> Written problem:
Starting at the line that contains "How do I perform: Click the orange" and continuing through the last line of the material, lay out those lines as a numbered list with blank lines omitted. Leave the pictures out of the answer.

begin Task input

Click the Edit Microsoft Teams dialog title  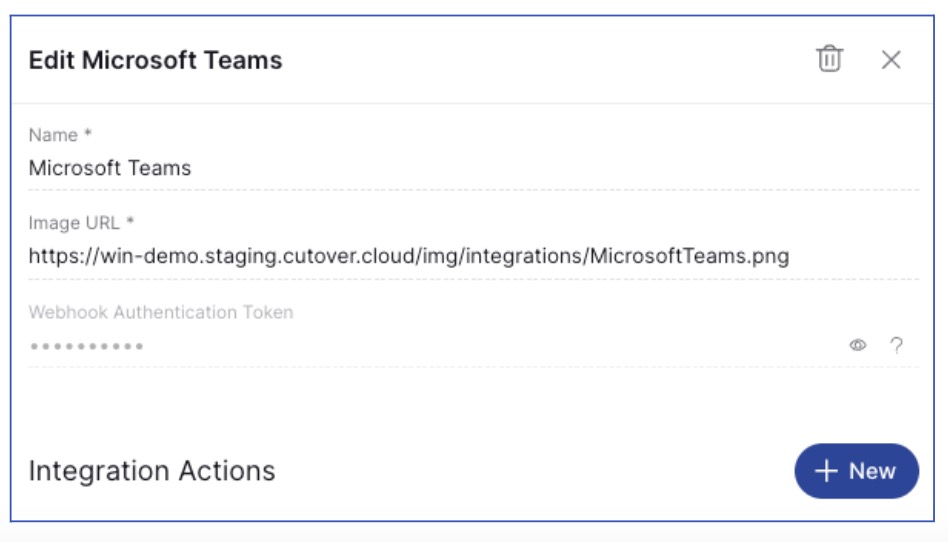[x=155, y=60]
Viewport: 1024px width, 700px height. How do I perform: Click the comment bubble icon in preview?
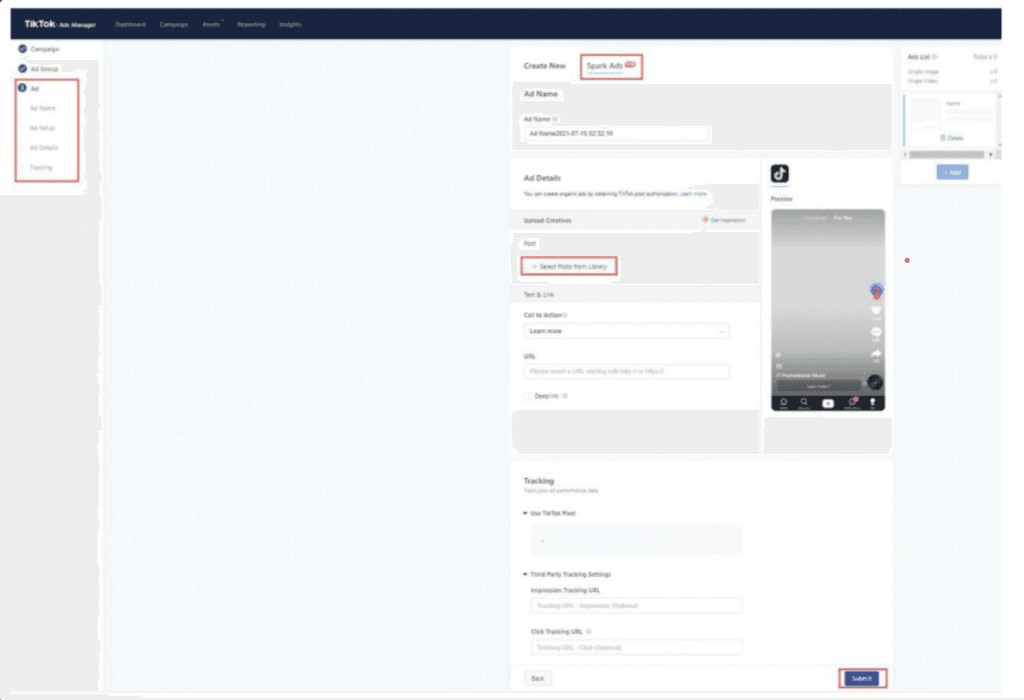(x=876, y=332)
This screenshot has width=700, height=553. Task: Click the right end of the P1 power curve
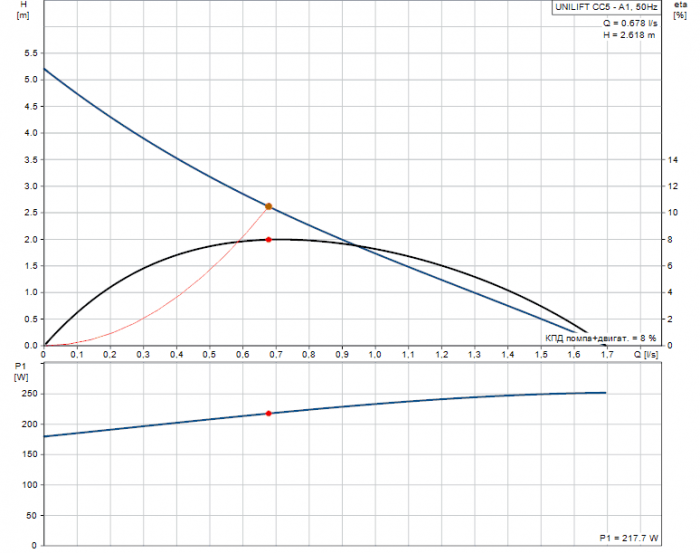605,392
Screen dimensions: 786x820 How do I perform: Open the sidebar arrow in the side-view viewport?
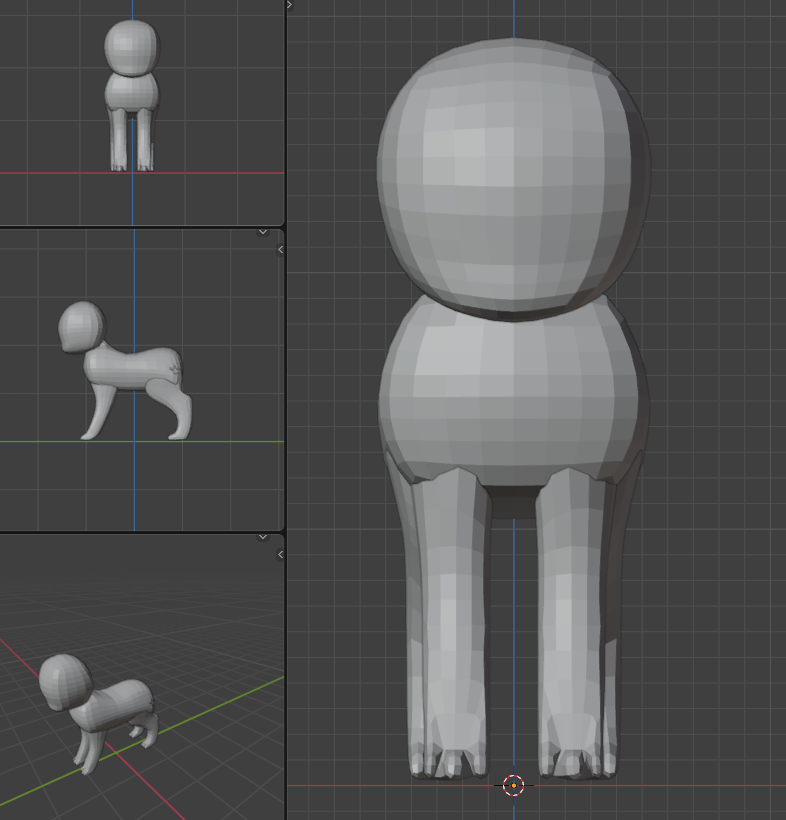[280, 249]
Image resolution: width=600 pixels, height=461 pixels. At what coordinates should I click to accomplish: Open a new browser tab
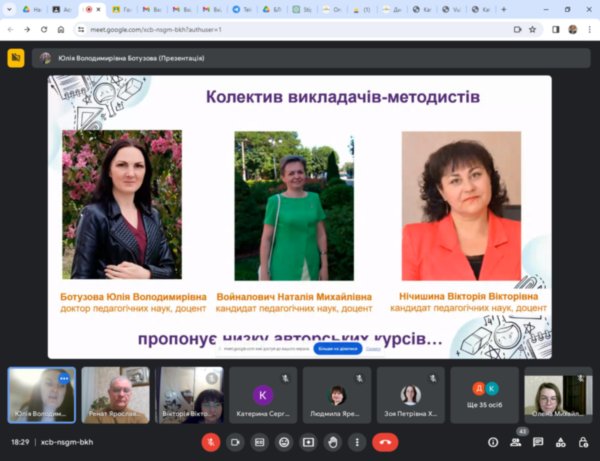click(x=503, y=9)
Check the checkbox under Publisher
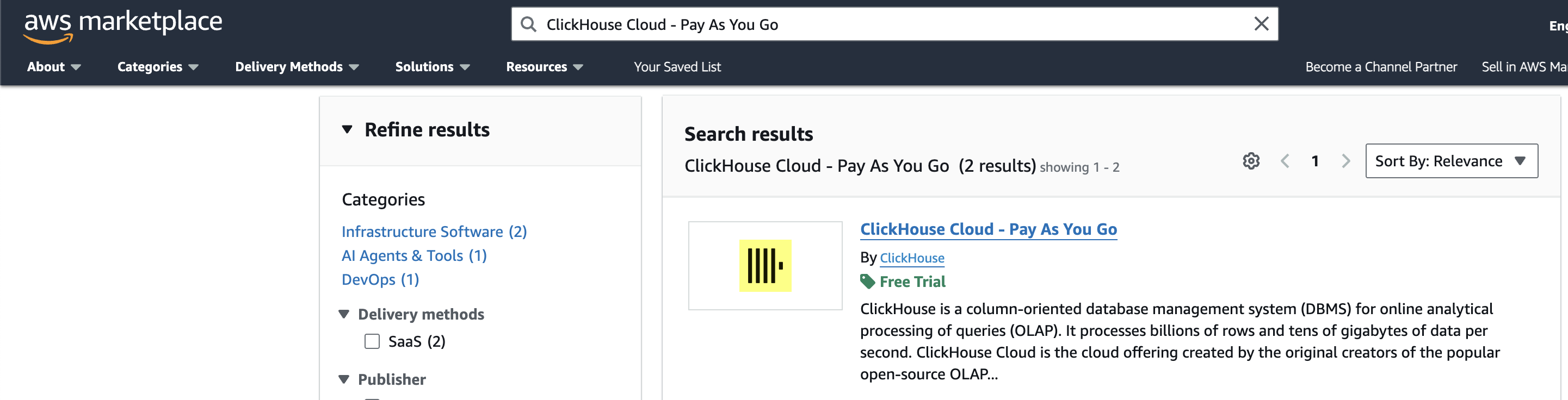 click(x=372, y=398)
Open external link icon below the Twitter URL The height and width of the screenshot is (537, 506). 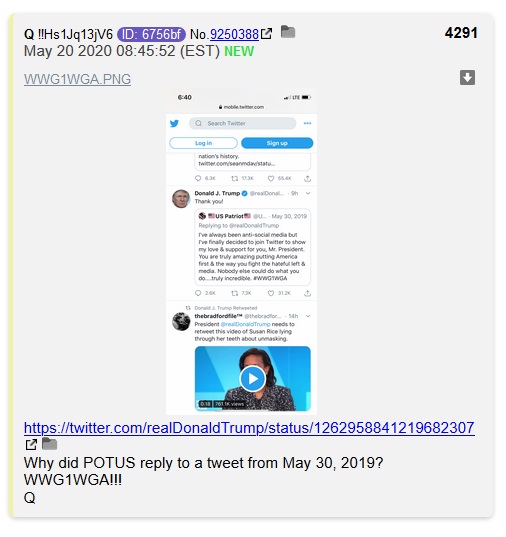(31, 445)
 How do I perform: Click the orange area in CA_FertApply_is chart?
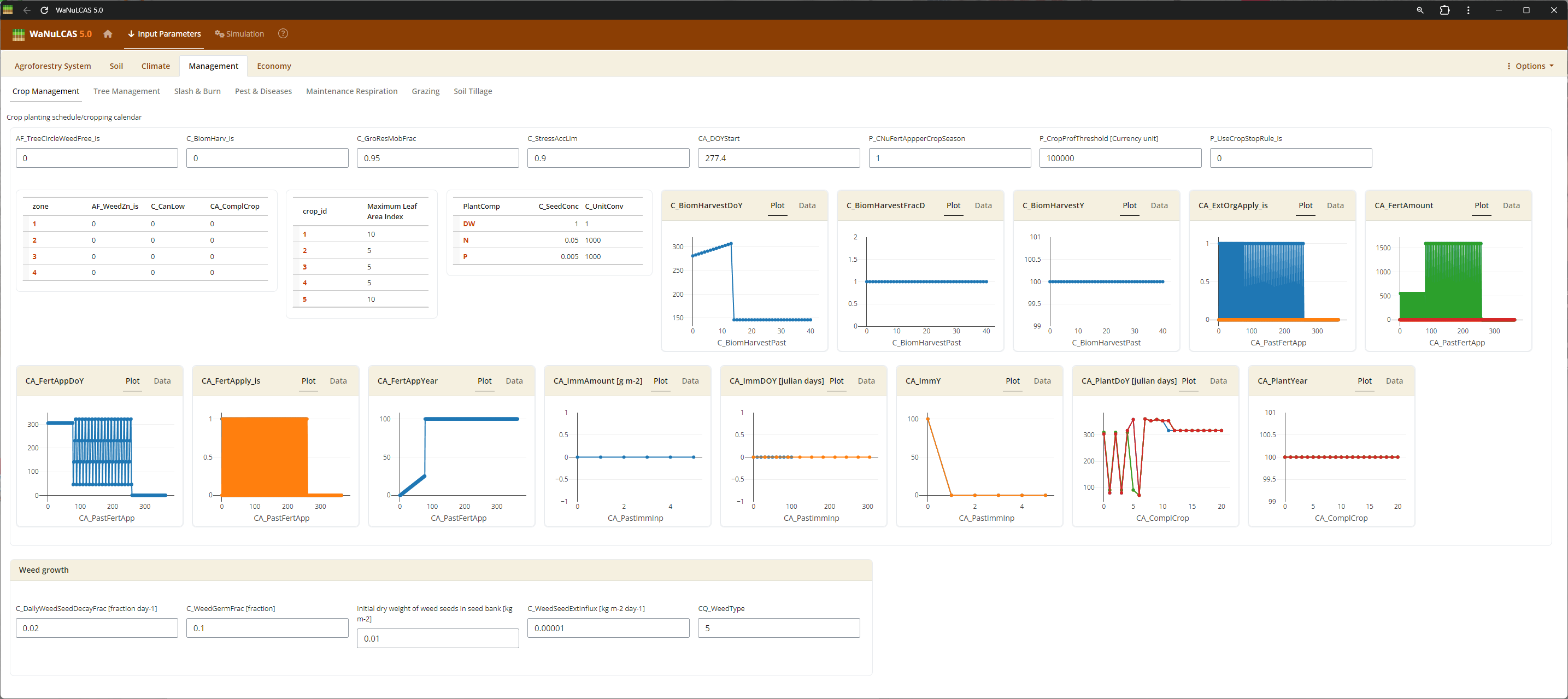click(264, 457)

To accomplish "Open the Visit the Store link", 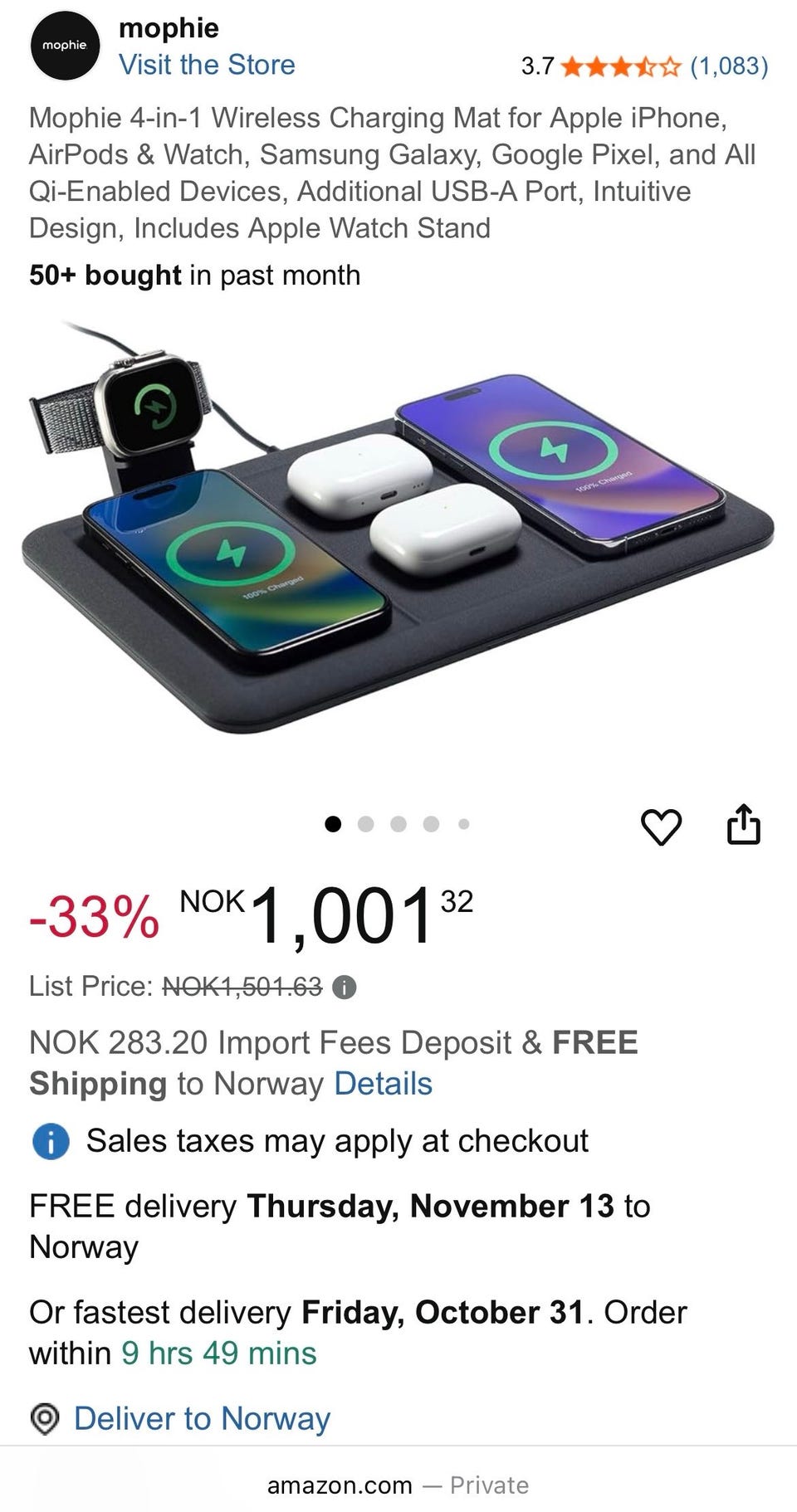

end Task input

> Completed exercise:
1.  How do I perform: Click the orange area in CA_FertApply_is chart?
2. click(264, 457)
3. To accomplish "Open the Visit the Store link", 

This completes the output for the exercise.